Though the 1970s and 80s can be considered as the high-time for the influence of external actors in dictating developmental ideas for African states, the intervention has been continuing and manifested in different scenarios. The inclusion of the principles of good governance and human rights to the discourse of development, the continued assertion of ensuring the free market system in the political economy policies and strategies, the reformulation of the role of state as a facilitator for the private sector rather than as a leading actor in the economic sector are some of the basic ideas that remained dominant. And these principles become immensely incorporated into the political economic philosophies of African leaders than being externally imposed. The so-called the blue print of Africa’s renaissance, NEPAD, can be considered with this regard. There are serious critiques against the developmental ideals of NEPAD by many particularly against its unprecedented recognition of the neoliberal paradigm (Pederson et, al, 1996; Aina, 2004; Adesina, 2002; Adesina et al, 2006).
At present, the seemingly dominant discourse of African development revolves around the Developmental State paradigm as one can see the African Economic Report of 2011 by UNECA. But there is a paradoxical relation between the philosophies of NEPAD as an economic program of the AU and the developmental state philosophies of some African countries like Botswana and Ethiopia. The state is still considered as a vital player in managing the economic sphere to a higher degree in a developmental state, unlike the neoliberal. Perhaps, this can be one of the indicators for the challenge that the continent is facing in realizing a political and economic integration i.e. the problem of setting a sound political economic and development framework at continental level. Still, the ideas that are informing high level policy decisions and strategies are less influential with respect to each member states of the continent.

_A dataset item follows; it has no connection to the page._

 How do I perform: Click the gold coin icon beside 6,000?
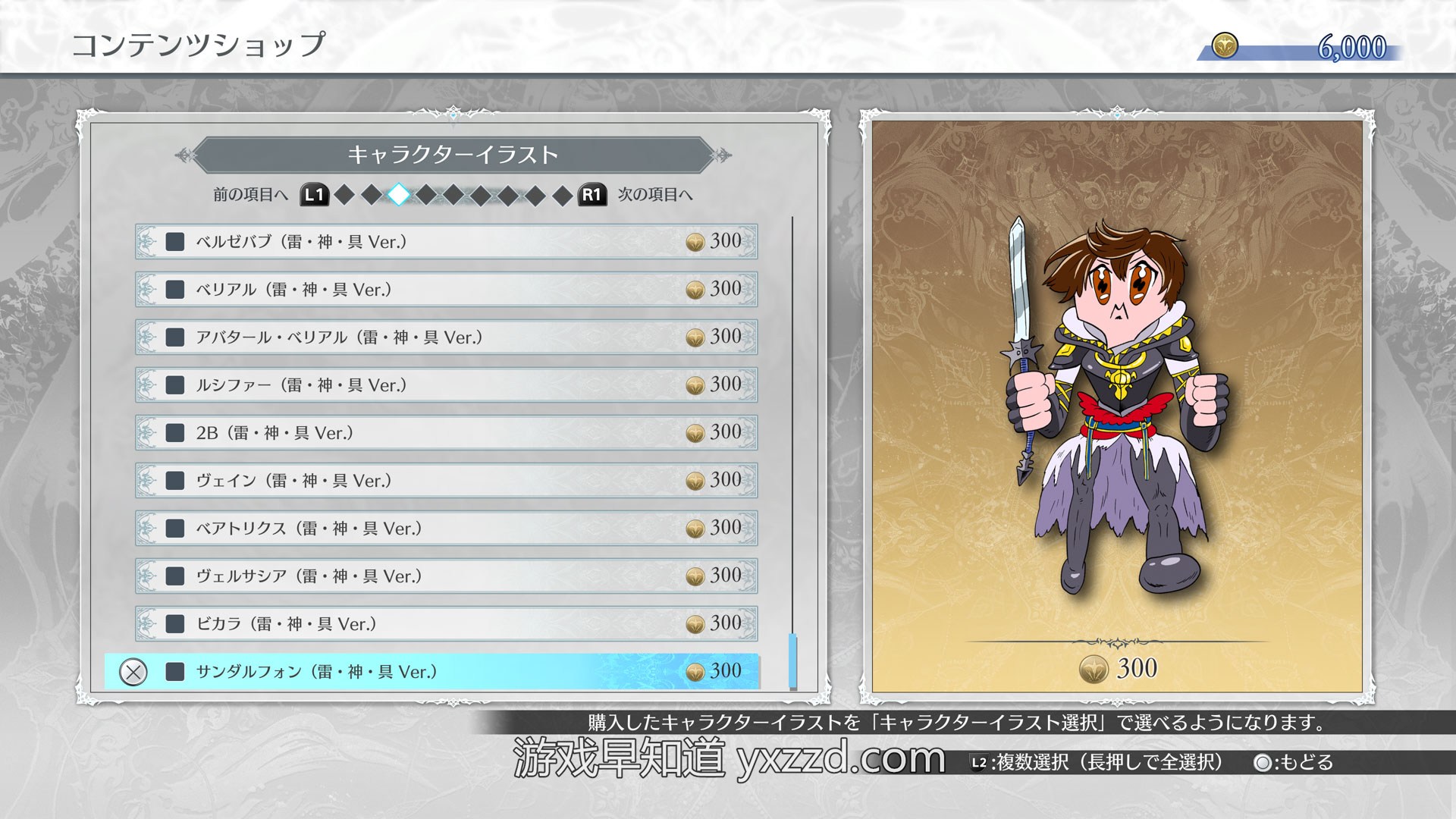pyautogui.click(x=1225, y=46)

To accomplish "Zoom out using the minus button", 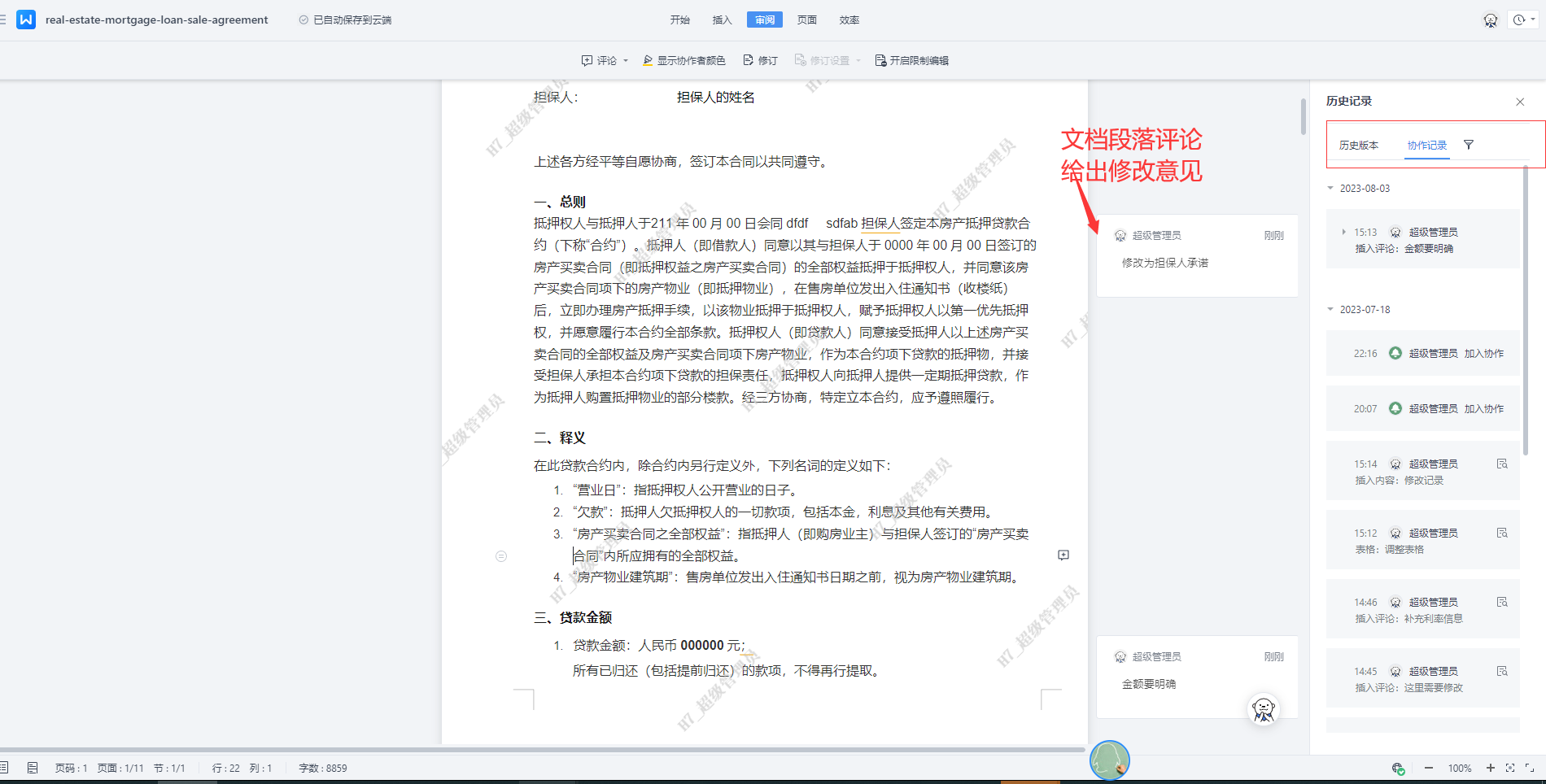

Finally, the ‘post-independence’ period can be characterized by its dynamism in upholding and disregarding certain developmental ideals. But the degree to which the ideals were informed by the internal needs, aspirations and intellectual consciousness of Africans has been declining significantly. It is certainly not because of the inability of African intellectuals or philosophers to conceptualize a comprehensive developmental framework that can be used both at continental and national level. Rather it is mainly because of the mere fact that development is also a political endeavor like the knowledge tenet that informs its origin. Hence, it does not matter whether it is right or wrong, rather who is benefiting.
Adesina, J. O., Graham, Y. and Olukoshi, A. (Eds). 2006, Africa and Development in the New Millennium, Zed Books Ltd., London, UK
Adesina, J. O. 2002, NEPAD and the challenge of Africa’s Development: towards a political economy of discourse. Paper presented for the 10th General Assembly of the Council for the Development of Social Science Research in Africa, Kampala, Uganda.
Aina, A. Tade, Chachage, S.L, Chachage and Annan_Yao, E (Eds.).2004, Globalization and Social Policy in Africa. Council for the Development of Social Science Research in Africa, Dakar, Senegal.
Engberg-Pedersen, P., Gibbon, P. , Raikes, P and Udsholt, L. (1996) Limits of Structural Adjustment: the Effects of Economic Liberalization (1986-1994), James Curry, Heinemann
Nyerere, J. 1967, Freedom and Unity, Dar es Salaam, Oxford University Press.
Pederson, E. Poul, Gibbon P., Raikes, P. Udsholt L. (Eds). 1996, Limits of Adjustment in Africa. Center for Development Research, Copenhagen, Denmark.
Toye, J. (1994) Structural Adjustment: Context, Assumptions, Origin and Diversity in Structural Adjustment and Beyond in Sub Saharan Africa; edts. Van Der Hoeven, R. and Van Der Kraaij, F. 1994; Ministry of Foreign Affairs, the Netherlands and James Curry Ltd, London
(Ed's note: the first version of the above article was published on Diplomat Magazine Feb. 2012 Issue No. 2. There is a slight change in the article.)